═══ Data for this task

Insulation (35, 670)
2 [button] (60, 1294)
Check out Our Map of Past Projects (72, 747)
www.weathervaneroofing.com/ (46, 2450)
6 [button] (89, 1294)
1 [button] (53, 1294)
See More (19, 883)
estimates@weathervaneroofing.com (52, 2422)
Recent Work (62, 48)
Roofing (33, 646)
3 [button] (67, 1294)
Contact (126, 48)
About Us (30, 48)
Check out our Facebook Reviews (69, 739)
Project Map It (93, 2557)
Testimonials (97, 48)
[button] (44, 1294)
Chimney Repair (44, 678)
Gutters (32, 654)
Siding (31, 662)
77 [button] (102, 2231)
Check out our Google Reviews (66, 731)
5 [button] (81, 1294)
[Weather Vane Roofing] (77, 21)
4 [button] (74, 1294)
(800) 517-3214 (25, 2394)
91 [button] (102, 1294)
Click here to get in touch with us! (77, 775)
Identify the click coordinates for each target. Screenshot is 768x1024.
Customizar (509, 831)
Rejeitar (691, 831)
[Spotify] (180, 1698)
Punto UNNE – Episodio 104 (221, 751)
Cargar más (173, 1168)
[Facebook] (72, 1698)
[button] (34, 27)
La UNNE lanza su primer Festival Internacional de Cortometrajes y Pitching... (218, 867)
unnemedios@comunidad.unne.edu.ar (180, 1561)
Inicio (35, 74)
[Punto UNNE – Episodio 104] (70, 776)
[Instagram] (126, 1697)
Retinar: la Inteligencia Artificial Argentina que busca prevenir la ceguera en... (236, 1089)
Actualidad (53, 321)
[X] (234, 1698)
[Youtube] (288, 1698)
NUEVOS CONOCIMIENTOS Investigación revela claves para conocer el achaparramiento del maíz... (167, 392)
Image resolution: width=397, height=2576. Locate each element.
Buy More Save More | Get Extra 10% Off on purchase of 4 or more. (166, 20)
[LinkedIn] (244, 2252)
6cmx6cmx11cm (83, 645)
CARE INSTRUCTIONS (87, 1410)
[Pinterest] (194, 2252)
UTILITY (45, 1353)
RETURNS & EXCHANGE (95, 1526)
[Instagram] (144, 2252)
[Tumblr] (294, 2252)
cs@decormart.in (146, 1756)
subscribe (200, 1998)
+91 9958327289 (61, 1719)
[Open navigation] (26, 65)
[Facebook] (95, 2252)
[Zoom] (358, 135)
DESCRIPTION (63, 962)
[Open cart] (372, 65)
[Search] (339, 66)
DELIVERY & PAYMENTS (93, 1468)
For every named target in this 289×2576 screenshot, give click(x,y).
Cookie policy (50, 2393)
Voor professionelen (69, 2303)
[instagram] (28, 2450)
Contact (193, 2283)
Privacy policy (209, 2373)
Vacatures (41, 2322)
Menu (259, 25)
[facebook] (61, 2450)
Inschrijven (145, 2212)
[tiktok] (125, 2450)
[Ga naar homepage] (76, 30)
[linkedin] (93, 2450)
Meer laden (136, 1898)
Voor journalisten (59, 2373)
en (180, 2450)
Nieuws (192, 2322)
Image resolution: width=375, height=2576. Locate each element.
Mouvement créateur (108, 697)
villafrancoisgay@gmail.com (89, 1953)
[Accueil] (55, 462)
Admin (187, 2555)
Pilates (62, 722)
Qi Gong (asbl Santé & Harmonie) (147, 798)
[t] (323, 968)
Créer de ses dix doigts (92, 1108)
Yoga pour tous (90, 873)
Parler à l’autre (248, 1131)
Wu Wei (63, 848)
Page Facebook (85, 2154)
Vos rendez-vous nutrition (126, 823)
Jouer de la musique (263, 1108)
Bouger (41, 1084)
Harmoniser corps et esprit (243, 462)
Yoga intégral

══════

Write out the lines of the entries, word for word, from the first through the one containing "[Tumblr] (294, 2252)", and stop at that line.

Response area
Insulation (35, 670)
2 [button] (60, 1294)
Check out Our Map of Past Projects (72, 747)
www.weathervaneroofing.com/ (46, 2450)
6 [button] (89, 1294)
1 [button] (53, 1294)
See More (19, 883)
estimates@weathervaneroofing.com (52, 2422)
Recent Work (62, 48)
Roofing (33, 646)
3 [button] (67, 1294)
Contact (126, 48)
About Us (30, 48)
Check out our Facebook Reviews (69, 739)
Project Map It (93, 2557)
Testimonials (97, 48)
[button] (44, 1294)
Chimney Repair (44, 678)
Gutters (32, 654)
Siding (31, 662)
77 [button] (102, 2231)
Check out our Google Reviews (66, 731)
5 [button] (81, 1294)
[Weather Vane Roofing] (77, 21)
4 [button] (74, 1294)
(800) 517-3214 (25, 2394)
91 [button] (102, 1294)
Click here to get in touch with us! (77, 775)
Identify the click coordinates for each target. Screenshot is 768x1024.
Customizar (509, 831)
Rejeitar (691, 831)
[Spotify] (180, 1698)
Punto UNNE – Episodio 104 (221, 751)
Cargar más (173, 1168)
[Facebook] (72, 1698)
[button] (34, 27)
La UNNE lanza su primer Festival Internacional de Cortometrajes y Pitching... (218, 867)
unnemedios@comunidad.unne.edu.ar (180, 1561)
Inicio (35, 74)
[Punto UNNE – Episodio 104] (70, 776)
[Instagram] (126, 1697)
Retinar: la Inteligencia Artificial Argentina que busca prevenir la ceguera en... (236, 1089)
Actualidad (53, 321)
[X] (234, 1698)
[Youtube] (288, 1698)
NUEVOS CONOCIMIENTOS Investigación revela claves para conocer el achaparramiento del maíz... (167, 392)
Image resolution: width=397, height=2576. Locate each element.
Buy More Save More | Get Extra 10% Off on purchase of 4 or more. (166, 20)
[LinkedIn] (244, 2252)
6cmx6cmx11cm (83, 645)
CARE INSTRUCTIONS (87, 1410)
[Pinterest] (194, 2252)
UTILITY (45, 1353)
RETURNS & EXCHANGE (95, 1526)
[Instagram] (144, 2252)
[Tumblr] (294, 2252)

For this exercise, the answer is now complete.